The elderly waiter, also, knew little about that particular incident. The best and brightest years of his life were past and over, and it is probable that he was growing a little slow on the uptake in his late middle age. It is, at least, certain that he had not fully digested the significance of the spectacle to which he had just been treated, nor come to any decision about his own attitude to the situation, when he felt himself seized firmly by the collar and the seat of his pants. He seemed to rise astonishingly into the air, and, suspended horizontally in space at the full upward stretch of the Saint's arms, was for an instant in a position to contemplate the beauties of the low ceiling at close range. And the Saint chuckled.
"How Time flies," murmured the Saint, and heaved the man bodily into the middle of the orchestra-where, it may be recorded, he damaged beyond repair, in his descent, a tenor saxophone, a guitar, and a device for imitating the moans of a stricken hyena.

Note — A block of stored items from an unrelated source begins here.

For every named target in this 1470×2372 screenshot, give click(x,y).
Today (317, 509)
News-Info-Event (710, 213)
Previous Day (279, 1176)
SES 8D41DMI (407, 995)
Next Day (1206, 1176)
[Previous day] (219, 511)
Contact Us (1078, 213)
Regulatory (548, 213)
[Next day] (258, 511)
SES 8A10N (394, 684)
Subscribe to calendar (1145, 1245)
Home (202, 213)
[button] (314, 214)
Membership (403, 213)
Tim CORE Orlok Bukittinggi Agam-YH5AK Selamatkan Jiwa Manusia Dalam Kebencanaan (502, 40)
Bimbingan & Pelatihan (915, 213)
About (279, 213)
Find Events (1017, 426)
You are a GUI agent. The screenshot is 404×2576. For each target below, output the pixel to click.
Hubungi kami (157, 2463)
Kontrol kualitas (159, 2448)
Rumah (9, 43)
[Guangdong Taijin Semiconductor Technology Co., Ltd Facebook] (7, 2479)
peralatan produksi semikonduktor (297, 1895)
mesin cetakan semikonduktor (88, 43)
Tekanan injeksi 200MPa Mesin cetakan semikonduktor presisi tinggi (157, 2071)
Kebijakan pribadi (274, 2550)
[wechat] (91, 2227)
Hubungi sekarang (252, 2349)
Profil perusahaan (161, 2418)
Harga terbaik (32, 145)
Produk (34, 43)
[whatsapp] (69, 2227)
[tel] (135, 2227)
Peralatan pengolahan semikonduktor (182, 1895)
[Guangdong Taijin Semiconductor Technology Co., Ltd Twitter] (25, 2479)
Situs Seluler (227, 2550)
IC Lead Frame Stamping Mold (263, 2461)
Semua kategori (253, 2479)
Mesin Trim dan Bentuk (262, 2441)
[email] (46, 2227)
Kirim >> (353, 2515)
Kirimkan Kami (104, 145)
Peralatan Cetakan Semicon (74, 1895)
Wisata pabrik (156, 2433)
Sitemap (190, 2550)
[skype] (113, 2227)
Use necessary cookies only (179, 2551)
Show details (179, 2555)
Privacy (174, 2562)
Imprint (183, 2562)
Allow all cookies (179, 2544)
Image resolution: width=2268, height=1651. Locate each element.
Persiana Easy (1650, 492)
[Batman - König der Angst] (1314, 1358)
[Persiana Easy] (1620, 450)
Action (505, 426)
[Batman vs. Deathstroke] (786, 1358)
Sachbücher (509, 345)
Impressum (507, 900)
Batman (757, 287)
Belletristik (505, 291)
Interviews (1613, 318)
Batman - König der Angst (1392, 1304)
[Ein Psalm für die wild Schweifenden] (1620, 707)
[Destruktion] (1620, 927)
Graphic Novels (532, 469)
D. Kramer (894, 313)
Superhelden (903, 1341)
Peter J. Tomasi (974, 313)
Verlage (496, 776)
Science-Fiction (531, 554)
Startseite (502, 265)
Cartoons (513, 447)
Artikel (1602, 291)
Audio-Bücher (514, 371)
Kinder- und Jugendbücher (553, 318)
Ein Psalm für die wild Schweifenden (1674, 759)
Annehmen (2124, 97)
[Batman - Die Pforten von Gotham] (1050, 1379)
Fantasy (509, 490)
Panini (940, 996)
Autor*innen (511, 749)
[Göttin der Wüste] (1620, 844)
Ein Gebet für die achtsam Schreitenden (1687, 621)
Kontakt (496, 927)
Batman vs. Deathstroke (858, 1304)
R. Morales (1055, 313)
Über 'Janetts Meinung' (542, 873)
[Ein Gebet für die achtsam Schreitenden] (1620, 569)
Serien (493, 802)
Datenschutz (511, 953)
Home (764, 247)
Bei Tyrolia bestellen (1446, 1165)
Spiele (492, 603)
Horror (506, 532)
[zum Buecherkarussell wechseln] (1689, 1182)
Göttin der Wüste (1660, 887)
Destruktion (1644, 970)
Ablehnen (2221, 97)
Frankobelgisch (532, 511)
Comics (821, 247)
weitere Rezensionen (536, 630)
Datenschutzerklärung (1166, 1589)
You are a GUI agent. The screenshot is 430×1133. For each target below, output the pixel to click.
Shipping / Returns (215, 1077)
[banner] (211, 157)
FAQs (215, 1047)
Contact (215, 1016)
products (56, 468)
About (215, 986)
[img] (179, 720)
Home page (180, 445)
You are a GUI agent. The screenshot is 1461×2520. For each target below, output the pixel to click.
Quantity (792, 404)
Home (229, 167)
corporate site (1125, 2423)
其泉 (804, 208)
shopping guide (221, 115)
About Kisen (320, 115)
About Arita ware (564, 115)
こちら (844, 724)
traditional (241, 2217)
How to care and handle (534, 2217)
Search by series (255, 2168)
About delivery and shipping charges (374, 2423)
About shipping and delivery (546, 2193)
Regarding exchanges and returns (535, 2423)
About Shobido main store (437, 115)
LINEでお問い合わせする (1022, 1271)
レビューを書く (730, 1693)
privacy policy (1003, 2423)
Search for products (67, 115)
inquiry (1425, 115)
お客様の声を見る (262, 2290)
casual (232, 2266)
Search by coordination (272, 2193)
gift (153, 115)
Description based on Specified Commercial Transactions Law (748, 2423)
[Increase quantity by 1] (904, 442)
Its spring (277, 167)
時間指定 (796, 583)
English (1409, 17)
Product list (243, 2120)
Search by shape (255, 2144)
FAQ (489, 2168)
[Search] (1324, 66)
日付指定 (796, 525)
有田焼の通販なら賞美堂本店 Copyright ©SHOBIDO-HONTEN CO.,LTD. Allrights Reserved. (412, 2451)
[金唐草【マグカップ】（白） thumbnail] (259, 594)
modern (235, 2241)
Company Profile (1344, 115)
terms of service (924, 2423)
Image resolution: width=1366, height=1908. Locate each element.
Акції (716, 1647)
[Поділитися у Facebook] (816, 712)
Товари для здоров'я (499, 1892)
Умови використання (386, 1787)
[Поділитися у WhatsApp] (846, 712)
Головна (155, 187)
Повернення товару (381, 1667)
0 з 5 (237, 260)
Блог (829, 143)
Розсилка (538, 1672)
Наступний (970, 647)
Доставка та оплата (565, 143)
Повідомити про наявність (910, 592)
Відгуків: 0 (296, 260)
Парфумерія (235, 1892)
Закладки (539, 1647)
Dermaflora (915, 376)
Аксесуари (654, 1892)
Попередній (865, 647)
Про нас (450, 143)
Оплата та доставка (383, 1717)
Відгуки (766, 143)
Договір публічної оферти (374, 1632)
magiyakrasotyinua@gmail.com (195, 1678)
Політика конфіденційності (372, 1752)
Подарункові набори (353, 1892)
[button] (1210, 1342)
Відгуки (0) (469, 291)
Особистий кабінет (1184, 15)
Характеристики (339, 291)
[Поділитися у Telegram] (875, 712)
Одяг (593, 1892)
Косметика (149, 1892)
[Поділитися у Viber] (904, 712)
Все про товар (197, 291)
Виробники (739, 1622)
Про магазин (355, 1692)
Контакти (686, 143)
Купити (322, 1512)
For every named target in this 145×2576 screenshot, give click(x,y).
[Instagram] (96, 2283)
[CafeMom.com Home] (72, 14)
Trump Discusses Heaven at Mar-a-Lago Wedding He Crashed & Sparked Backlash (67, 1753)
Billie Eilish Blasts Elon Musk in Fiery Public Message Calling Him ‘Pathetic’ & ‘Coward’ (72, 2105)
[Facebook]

Simon straightened his tie and looked about him. Action had been so rapid, during those few seconds, that the rest of the club's population and personnel had not yet completely awoken to understanding and reprisal. And the most important thing of all was that the sudden sleep of the porter who had been other things in his time had not only demoralized the two other officials who were standing in the middle distance, but had also left the way to the exit temporarily clear.
Simon touched the girl's shoulder.
"I should push along now, old dear," he remarked, as if there were all the time in the world and nothing on earth to get excited about. "Stop a taxi outside, if you see one. I'll be right along."